表3 “聊红椿”提取物对裸小鼠体质量及肿瘤直径的影响
臭椿Ailanthus altissima(Mill.)Swingle,属于落叶乔木,也叫椿树或木砻树。因其叶基部有腺点,易发散出臭味而得“臭”字。中医研究表明,臭椿树皮、根皮和荚果等都是中药材,具有止泻、止血、清热燥湿等功效[8]。“聊红椿”从聊城大学农学院臭椿培养基地中发现的一株稳定遗传的臭椿株系,其荚果呈现红色。臭椿酮(Ailanthone)是从臭椿中提取分离出来的一种苦味素类化合物,研究发现其有多种生物活性,如抗过敏、抗HIV、抗炎症、抗疟疾、抗微生物和抗溃疡等[9]。现代药理学研究发现,臭椿酮还具有抗癌症、抗病毒和抗结核病等生物活性[10]。近年来关于臭椿酮抗癌活性的报道越来越多,如Zhou Z等研究发现,臭椿酮可以通过抑制细胞周期蛋白和CDKs的表达,诱导p21和p27的上调表达,进而使得肝癌细胞处于G0/G1期阻滞,最终促进细胞凋亡发生[11]。He Y等研究发现,臭椿酮还具有克服药物治疗前列腺癌所产生的耐药性,同时还具有抑制前列腺癌肿瘤细胞的增殖,其作用机制主要是通过直接结合p23,进而抑制AR(雄激素受体)与HSP90(热休克蛋白90)的互作,使得AR蛋白发生不可逆降解,抑制下游基因的表达,从而达到治疗前列腺癌的目的[12]。本研究中,我们通过有机试剂萃取法,HPLC分析发现“聊红椿”中主要有效成分为臭椿酮,且其含量远高于野生型臭椿,这个结果说明“聊红椿”提取物可能比野生型臭椿株系中医药活性更好。

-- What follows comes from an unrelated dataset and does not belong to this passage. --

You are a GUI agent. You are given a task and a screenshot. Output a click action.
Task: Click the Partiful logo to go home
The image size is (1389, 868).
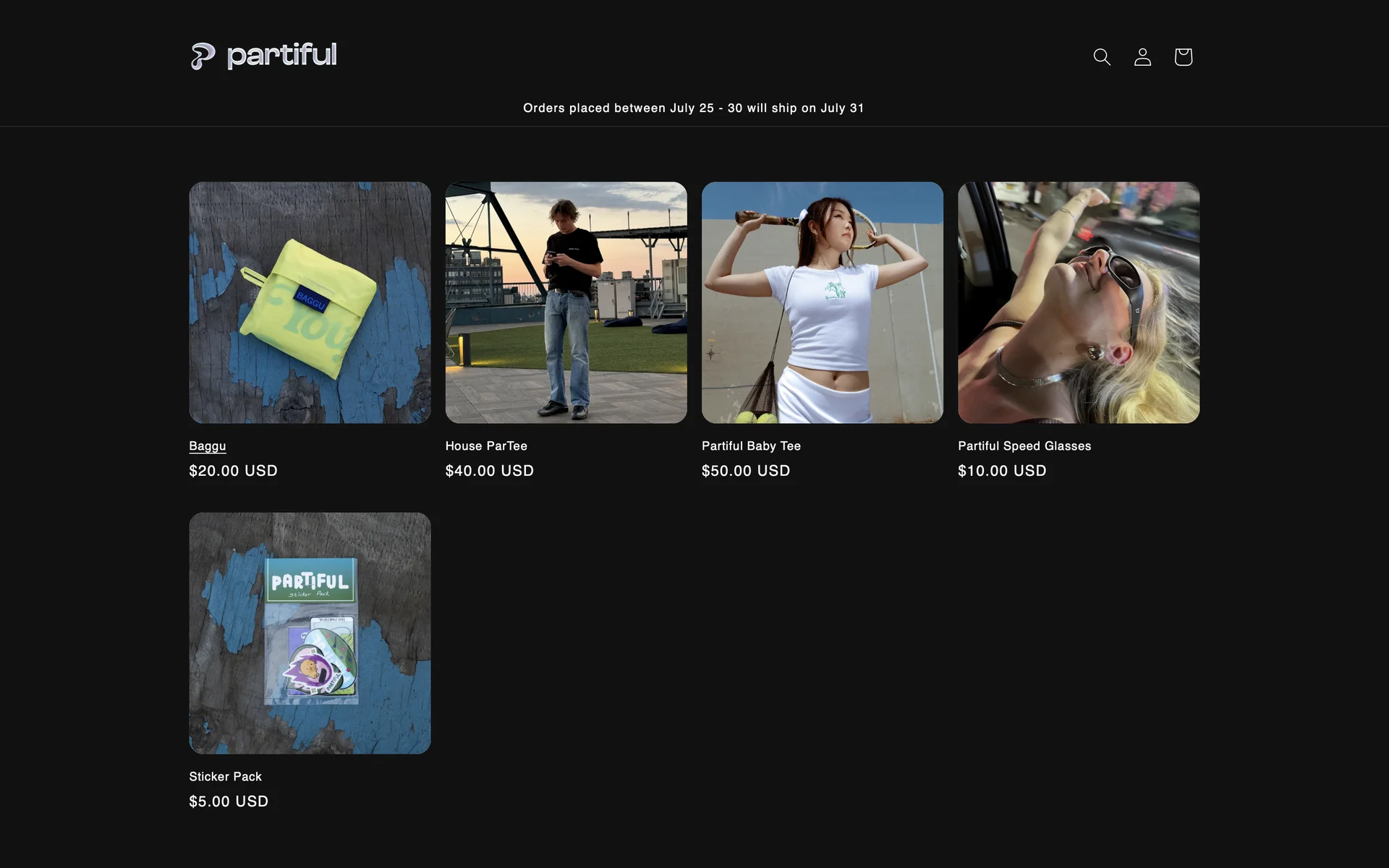coord(263,56)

研究发现臭椿酮及其衍生物还具有很好的抗肺癌功效,其在细胞水平和动物水平抗肺癌主要是通过泛素-蛋白酶体途径(ubiquitin-proteasome pathway,UPP),抑制下游相关基因表达[13]。当UPP生物学行为发生异常时,会造成恶性肿瘤的发生,这主要是由于当UPP蛋白异常时,会造成细胞内与UPP相关的重要功能蛋白发生降解,进而造成细胞内代谢紊乱[14]。Ni Z等研究发现,臭椿酮可以在体外抑制非小细胞肺癌细胞的生长,体内抑制皮下移植瘤的生长,能够显著延长荷瘤小鼠的生存质量和生存期。对其机制进行研究,发现臭椿酮主要是通过下调RPA1(复制蛋白A1)的蛋白表达,抑制DNA复制的发生,进而抑制非小细胞肺癌细胞的生长[15]。本研究中,我们将“聊红椿”提取物作用于非小细胞肺癌细胞,发现“聊红椿”提取物能够显著抑制A549细胞增殖和促进细胞凋亡发生,具有剂量依赖性。荧光定量PCR和Western blot实验发现,“聊红椿”提取物能够降低细胞凋亡因子Caspase-3,Bax,cleaved PARP的mRNA和蛋白水平的表达,增加抗凋亡因子Bcl-2 mRNA和蛋白表达,具有剂量依赖性。体外成瘤实验显示,“聊红椿”提取物能够明显降低肿瘤细胞直径,抑制效果与浓度呈正比。
总之,本研究从一个新的突变株系“聊红椿”中提取出有效成分,发现其中有高含量的臭椿酮,且对非小细胞肺癌具有抑制细胞增殖和促进细胞凋亡作用。对其机制研究发现,其通过细胞凋亡因子起作用。但是本研究仍有不足之处,如“聊红椿”中提取物如何起作用,后续仍需要大量研究去确定。